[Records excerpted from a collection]
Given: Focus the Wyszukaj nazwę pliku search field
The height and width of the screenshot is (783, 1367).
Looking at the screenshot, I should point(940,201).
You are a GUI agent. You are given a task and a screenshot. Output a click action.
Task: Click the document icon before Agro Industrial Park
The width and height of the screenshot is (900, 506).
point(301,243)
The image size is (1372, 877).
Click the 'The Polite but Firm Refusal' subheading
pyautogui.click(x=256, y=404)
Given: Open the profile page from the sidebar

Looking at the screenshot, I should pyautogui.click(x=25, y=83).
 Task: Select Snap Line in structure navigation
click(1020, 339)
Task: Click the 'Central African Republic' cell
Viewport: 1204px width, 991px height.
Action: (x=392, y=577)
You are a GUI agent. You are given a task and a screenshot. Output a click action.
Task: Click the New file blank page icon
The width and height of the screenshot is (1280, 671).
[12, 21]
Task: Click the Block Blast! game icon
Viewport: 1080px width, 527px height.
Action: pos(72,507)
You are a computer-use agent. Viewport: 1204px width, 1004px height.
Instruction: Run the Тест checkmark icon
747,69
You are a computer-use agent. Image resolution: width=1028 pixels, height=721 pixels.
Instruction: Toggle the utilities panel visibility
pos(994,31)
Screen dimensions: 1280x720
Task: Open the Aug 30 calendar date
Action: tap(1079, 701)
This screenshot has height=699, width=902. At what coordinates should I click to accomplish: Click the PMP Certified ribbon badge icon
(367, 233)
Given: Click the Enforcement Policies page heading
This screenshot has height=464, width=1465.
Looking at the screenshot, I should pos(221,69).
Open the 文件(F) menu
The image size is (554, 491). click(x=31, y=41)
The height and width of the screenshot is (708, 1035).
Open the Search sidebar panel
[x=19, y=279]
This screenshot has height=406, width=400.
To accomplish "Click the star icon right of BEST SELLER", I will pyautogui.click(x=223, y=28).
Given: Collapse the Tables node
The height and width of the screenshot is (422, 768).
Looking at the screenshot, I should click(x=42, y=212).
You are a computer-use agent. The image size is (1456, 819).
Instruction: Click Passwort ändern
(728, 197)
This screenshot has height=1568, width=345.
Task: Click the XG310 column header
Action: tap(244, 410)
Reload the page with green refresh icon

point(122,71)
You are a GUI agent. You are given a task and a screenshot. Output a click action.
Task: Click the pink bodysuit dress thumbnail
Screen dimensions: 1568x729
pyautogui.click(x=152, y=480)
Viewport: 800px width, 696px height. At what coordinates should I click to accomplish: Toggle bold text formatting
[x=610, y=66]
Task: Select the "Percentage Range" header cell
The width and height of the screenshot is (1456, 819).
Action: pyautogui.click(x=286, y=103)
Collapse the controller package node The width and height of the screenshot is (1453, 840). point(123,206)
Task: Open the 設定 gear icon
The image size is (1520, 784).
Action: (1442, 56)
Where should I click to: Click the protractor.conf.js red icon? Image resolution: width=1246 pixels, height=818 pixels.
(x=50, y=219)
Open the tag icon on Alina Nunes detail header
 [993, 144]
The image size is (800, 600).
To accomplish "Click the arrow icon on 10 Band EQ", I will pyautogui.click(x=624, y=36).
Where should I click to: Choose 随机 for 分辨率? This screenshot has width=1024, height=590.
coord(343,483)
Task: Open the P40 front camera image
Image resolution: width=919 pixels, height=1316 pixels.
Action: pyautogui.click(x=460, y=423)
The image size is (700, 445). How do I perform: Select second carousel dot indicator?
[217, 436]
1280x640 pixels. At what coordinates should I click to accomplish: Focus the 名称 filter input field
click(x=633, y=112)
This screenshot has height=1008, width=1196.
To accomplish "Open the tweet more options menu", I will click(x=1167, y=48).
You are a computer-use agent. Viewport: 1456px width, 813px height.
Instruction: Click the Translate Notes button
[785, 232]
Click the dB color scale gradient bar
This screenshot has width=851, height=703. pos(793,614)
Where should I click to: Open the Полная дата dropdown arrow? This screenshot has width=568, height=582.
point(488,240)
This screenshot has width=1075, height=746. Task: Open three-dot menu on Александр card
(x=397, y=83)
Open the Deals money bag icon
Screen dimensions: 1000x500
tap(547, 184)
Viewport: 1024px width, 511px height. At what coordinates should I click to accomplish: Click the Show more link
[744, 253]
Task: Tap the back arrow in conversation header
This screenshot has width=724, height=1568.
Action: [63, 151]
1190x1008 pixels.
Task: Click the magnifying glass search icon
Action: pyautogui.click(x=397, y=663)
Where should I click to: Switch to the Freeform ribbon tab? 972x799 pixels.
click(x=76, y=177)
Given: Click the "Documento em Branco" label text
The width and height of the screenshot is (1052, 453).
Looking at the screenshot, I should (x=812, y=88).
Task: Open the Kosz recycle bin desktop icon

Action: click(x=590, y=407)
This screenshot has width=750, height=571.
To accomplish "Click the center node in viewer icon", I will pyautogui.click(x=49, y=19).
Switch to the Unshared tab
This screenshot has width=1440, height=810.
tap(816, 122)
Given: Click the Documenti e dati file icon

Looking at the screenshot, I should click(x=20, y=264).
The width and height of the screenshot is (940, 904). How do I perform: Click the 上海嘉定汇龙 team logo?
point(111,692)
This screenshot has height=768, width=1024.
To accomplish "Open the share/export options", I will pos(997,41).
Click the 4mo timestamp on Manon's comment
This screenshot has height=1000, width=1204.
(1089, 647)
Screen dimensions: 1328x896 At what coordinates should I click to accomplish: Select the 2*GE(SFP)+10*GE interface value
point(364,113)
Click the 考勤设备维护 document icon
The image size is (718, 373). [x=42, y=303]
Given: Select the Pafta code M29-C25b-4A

▸ **YOUR TASK**
Where does the word "computer" occur in the data? Copy every line that has it.

▸ **RESULT**
You are a computer-use agent. Viewport: 1204px width, 1004px height.
You are a computer-use agent. Image resolution: width=1028 pixels, height=721 pixels.
You are a computer-use agent. The image size is (1456, 819).
You are a computer-use agent. Viewport: 1456px width, 813px height.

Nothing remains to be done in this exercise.